しかし、その不安をどこにぶつければいいのか、専門家に相談すべきなのかどうか、わからずに時間が過ぎてしまうご家族は少なくありません。
この記事では、乳幼児期(0〜5歳)の正常な発達の目安と、発達障害のサインを丁寧に解説します。「うちの子のことを知りたい」というご家族の想いに、一つひとつ答えていきます。
発達段階の概要。
乳幼児期の発達は、「認知」「運動」「社会」「言語」の4つの領域で進みます。それぞれの領域は互いに関係し合いながら、子どもの成長を支えています。
以下の表は、0〜5歳における発達の目安を示したものです。個人差があるため、これらはあくまで参考の目安としてご覧ください。
| 年齢 | 認知発達 | 運動発達 | 社会・言語発達 |
|---|---|---|---|
| 0–3ヶ月 | 音や光に反応し、物体を目で追う | 反射運動、うつ伏せで頭を持ち上げる | 笑顔や泣き声で気持ちを伝える、クーイング(くーくー声) |
| 3–6ヶ月 | 手や口で物を探索、親しい顔を認識 | 転がる、支持付きで座る | 笑ったりがなったりする、「ba-ba」など子音を含む音を出し始める |
| 6–9ヶ月 | 「いいえ」を理解、自分の名前に反応 | 支持なしで座る、ハイハイ開始 | 見知らぬ人への警戒が始まる、特定の人を好む |
| 9–12ヶ月 | ジェスチャーや声を模倣する | 支持付きで立つ、伝い歩き開始 | 「ばいばい」のしぐさ、「ママ」「パパ」などの初語 |
| 1–2歳 | 簡単な指示に従う、言葉を使い始める | 自立歩行、走り始める | 他の子どもと並んで遊ぶ(平行遊び)、2語文「ワンワン キタ」 |
| 2–3歳 | 形や色で分類できる | よく登る、スムーズに走る | ごっこ遊び開始、順番を理解し始める |
| 4–5歳 | 10以上を数える、時間の概念を理解 | スキップ、片足バランス、ボールをキャッチ | 友達と一緒に遊ぶ、完全な文で話す |
発達の目安はあくまでも参考です。一人ひとりの子どもには個性があり、全ての項目を完全に満たさなくても心配ありません。
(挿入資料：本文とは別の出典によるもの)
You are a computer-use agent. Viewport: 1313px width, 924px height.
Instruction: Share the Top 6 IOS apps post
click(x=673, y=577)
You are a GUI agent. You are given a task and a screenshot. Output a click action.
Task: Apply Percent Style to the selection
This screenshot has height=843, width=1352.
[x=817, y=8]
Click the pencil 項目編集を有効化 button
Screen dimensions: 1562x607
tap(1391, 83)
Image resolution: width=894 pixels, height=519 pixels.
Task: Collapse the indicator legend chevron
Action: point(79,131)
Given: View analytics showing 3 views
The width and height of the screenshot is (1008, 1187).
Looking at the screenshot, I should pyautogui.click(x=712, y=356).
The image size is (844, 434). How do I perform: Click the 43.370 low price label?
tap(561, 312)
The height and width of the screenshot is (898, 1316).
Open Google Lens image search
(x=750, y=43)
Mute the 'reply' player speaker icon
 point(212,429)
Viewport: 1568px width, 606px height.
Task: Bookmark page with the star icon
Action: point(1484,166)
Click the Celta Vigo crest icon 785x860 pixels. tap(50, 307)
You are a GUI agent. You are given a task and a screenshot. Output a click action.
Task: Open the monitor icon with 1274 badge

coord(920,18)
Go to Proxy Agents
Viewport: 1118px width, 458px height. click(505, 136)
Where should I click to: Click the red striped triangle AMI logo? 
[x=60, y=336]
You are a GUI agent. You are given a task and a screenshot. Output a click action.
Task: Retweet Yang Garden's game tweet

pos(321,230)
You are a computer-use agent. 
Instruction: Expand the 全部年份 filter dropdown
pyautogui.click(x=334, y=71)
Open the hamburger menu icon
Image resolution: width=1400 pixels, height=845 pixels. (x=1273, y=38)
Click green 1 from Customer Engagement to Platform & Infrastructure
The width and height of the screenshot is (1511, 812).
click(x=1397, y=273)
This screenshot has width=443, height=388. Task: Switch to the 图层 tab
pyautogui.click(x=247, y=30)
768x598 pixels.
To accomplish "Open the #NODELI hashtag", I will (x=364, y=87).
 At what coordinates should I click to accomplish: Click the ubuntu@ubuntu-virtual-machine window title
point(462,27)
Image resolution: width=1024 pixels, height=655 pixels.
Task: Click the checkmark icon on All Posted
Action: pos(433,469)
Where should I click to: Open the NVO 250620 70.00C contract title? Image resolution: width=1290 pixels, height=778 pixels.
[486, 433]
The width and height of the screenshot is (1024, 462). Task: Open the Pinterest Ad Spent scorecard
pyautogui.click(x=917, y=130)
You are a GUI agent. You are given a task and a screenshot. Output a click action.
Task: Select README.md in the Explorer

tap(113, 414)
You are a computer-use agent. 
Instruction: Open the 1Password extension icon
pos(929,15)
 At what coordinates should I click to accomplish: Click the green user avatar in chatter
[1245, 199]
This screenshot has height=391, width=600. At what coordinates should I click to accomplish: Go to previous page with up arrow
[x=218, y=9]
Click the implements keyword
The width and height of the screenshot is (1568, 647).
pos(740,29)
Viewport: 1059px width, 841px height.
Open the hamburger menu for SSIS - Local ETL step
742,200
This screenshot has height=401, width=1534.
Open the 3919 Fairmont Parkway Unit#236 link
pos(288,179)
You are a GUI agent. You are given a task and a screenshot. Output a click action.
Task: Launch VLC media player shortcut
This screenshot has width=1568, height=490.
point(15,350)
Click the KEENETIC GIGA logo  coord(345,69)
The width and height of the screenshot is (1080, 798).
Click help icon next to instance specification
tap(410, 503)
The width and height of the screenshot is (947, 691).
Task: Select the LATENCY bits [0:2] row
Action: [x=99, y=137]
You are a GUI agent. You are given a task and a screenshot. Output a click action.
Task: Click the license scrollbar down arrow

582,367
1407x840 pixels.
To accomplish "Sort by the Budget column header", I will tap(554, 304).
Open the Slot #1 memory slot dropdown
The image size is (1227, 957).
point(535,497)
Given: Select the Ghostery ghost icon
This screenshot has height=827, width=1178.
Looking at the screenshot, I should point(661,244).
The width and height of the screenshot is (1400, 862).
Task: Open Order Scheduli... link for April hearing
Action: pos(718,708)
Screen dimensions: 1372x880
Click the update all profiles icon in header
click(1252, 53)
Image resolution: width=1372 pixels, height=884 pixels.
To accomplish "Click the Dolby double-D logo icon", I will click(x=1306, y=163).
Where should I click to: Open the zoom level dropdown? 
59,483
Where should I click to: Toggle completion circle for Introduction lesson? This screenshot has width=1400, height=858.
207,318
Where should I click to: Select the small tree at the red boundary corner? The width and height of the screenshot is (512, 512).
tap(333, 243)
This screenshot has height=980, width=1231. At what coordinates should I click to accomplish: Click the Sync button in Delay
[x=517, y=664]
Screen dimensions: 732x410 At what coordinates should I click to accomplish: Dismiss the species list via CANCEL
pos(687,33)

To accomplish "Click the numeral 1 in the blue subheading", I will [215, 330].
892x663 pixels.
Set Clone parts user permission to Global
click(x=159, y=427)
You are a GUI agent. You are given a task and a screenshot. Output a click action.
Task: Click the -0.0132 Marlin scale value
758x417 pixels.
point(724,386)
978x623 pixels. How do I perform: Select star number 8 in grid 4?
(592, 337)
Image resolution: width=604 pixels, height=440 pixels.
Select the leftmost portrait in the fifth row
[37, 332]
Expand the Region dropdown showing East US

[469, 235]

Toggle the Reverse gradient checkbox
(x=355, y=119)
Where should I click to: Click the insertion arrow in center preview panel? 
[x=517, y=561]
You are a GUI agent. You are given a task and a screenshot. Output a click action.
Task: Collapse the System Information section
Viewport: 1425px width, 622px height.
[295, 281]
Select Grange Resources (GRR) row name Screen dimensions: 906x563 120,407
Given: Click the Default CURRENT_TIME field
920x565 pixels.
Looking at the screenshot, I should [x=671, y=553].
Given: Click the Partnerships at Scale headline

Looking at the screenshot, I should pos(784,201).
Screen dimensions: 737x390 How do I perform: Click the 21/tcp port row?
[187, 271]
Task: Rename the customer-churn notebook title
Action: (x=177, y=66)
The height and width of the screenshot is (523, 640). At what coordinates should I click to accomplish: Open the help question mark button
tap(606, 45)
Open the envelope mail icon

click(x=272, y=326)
気になることがあれば、「いつ・どんな場面で・どのように」を記録して専門家に見せると、評価がスムーズになります。
3–6ヶ月: 感覚探索の時期について
この時期の赤ちゃんは、手や口を使って周囲のものを積極的に探索し始めます。これを「感覚探索行動」といい、物の形や質感を学ぶための重要な過程です。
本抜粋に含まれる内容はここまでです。